No Gray Areas Here

By MIKE MADDEN

Published: March 2, 2011

James Crump’s 2007 documentary, “Black, White, + Gray: A Portrait of Sam Wagstaff and Robert Mapplethorpe,” achieves two things. First, it reveals how the lives of two of New York’s visionary renegades truly imitated their art. Second, it re-establishes curator Sam Wagstaff as one of the most underrated art icons of the 20th century. Yet, the main theme  is just how dark the relationship between Wagstaff, an eccentric, golden boy from Central Park South, and photographer Robert Mapplethorpe, a kid from blue-collar Queens, could really get amidst a mask of so-called love.

On March 11 at 7 p.m., the Morgan Library and Museum will host a free screening of Crump’s documentary as a partner to the museum’s newest exhibition, “Mannerism and Modernism: The Kasper Collection of Drawings and Photographs.” The Morgan is certainly a worthy screening location for such an intimate film; “Black, White, + Gray” belongs in Pierpont Morgan’s infamous library just as much as any ancient text. An official selection of the 2007 Tribeca Film Festival and the 2007 Seattle International Film Festival, the documentary itself has no bells and whistles nor does it need them. Everything it needs is right there between Wagstaff and Mapplethorpe to be shared with all.

“Black, White, + Gray” tells the fairytale story of Wagstaff and Mapplethorpe’s budding professional and romantic relationship during the 1970s in New York. Wagstaff specialized in collecting contemporary art like Roy Lichtenstein and Jasper Johns. His most famous exhibit, “Black, White, + Gray,” a collection of monochromatic works, and his emphasis on minimalism, shook the art world and inspired pop culture gems from the film “My Fair Lady” to Truman Capote’s Black and White Ball held at the Plaza Hotel, to Vogue’s signature black-and-white photo shoots.

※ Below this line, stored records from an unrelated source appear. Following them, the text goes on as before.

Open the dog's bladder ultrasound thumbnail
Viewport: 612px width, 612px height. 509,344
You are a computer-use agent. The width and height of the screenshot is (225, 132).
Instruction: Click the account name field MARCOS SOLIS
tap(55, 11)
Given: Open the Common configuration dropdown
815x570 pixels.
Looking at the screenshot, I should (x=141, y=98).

Despite Mapplethorpe’s established reputation as a provocative photographer, the main star is Wagstaff. The discussion of Mapplethorpe in the film only accentuates the inner demons Wagstaff toyed with in his life; an artist’s palette of sex, drugs and his experience as a homosexual in the 1970s and ’80s. If it were not for Wagstaff, there would be no Mapplethorpe. “Black, White, + Gray” is ultimately a memorial to Wagstaff and a remembrance of an art curator who gave so much but received so little, up until now. Wagstaff deserves to have his face carved in the Mt. Rushmore of the New York City art scene along with others like Mapplethorpe, Warhol, Rothko and Pollock.

Mapplethorpe was 26 years old to Wagstaff’s 51 when they first met, a theme etched deeply in the rest of the film. This “opposites attract” notion of teacher and student highlights some crucial questions as to what happened to their relationship over time. Wagstaff took Mapplethorpe under his wing, showing the younger artist his vast collection of ethnographic and medical photography. But this act was not repaid in kind by Mapplethorpe. The film almost makes Mapplethorpe out to be the greedy man who took advantage of Wagstaff and refused to let anything get in the way of his success.

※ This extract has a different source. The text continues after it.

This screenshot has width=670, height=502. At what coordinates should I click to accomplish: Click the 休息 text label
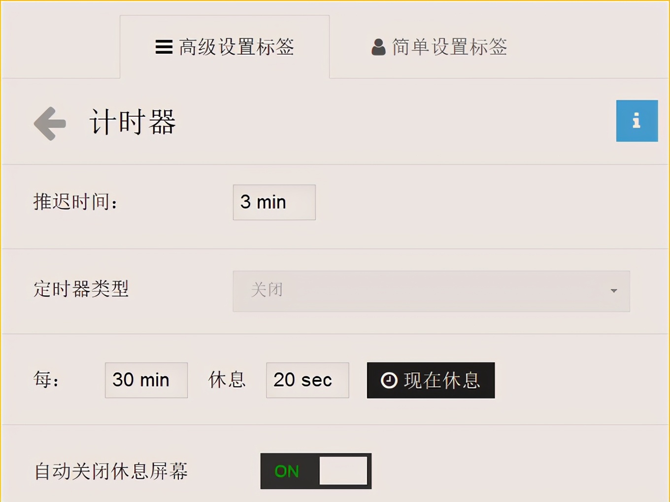click(x=226, y=379)
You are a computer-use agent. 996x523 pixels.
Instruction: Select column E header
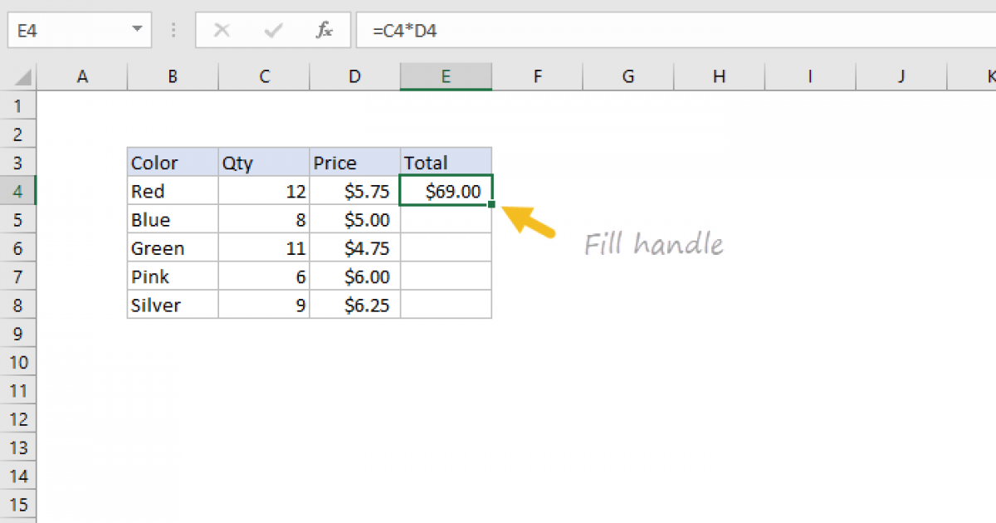point(446,77)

As the AIDS outbreak of the 1980s began to take hold, Wagstaff and Mapplethorpe tragically fell to the disease, a point in the film that is sincerely touched upon and in a way reconciles all of the past troubles each man experienced alone and with each other. Just as the film begins with Wagstaff, so too does it end with his passing in 1987.

For a look back at a relationship that was both cause and effect of the New York arts scene of their era, don’t miss the Morgan’s upcoming screening of “Black, White, + Gray: A Portrait of Sam Wagstaff and Robert Mapplethorpe.”